### GIVEN INSTRUCTION
Starting with the line that contains "This screenshot has height=558, width=747." and going on through the line that contains "click(x=72, y=435)", can you write those entries out again in full, requests included, but scale every click coordinate in the answers by 1.8 and round each to a whole number, with halves going up? Leave the pictures out of your answer.

### MATERIAL FOR THE TASK
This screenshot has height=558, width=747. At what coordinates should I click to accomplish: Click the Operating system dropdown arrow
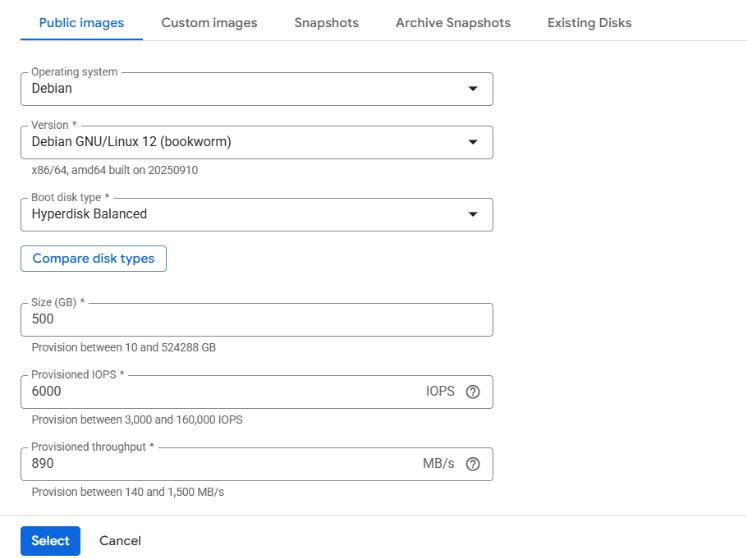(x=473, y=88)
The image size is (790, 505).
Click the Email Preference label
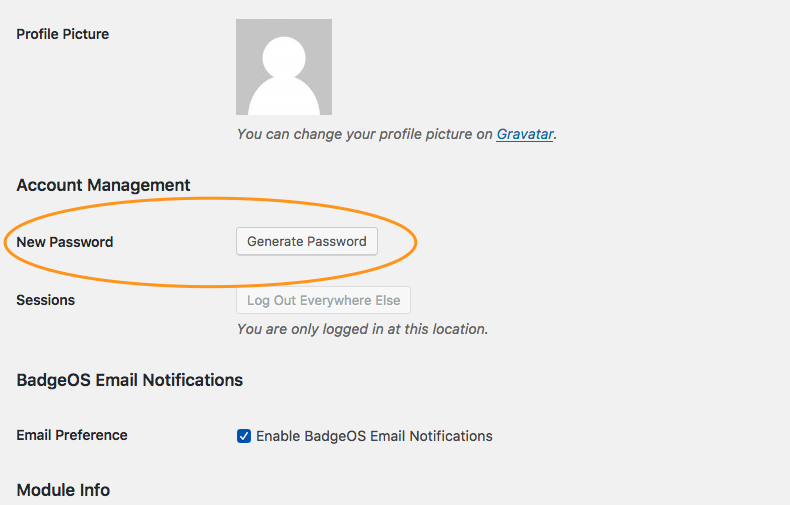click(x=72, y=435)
--
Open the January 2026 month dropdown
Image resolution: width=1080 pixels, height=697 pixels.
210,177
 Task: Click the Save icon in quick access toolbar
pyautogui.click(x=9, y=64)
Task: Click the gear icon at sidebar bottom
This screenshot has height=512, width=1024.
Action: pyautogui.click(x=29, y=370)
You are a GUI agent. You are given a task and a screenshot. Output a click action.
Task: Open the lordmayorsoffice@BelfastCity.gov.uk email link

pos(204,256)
---
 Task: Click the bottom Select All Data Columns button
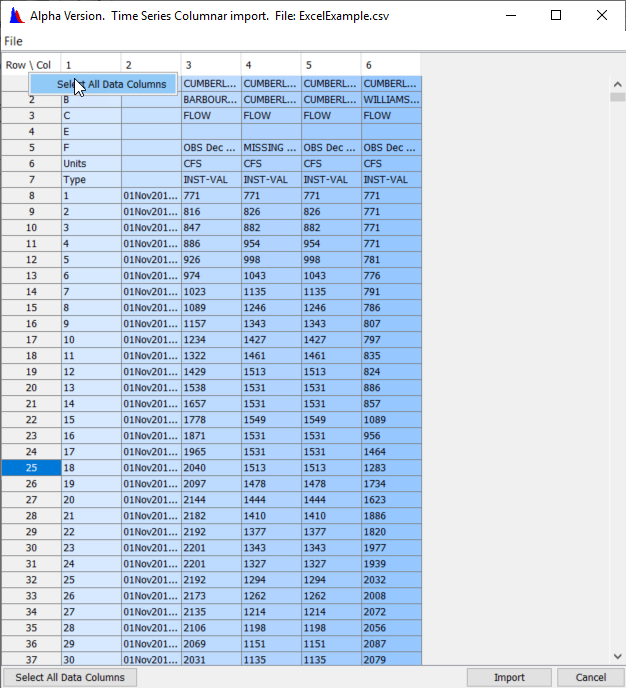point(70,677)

### THE REPLY
This screenshot has height=558, width=747. At what coordinates should I click to accomplish: Click the Operating system dropdown arrow
(x=851, y=158)
The image size is (790, 505).
Click the Email Preference label
click(x=130, y=783)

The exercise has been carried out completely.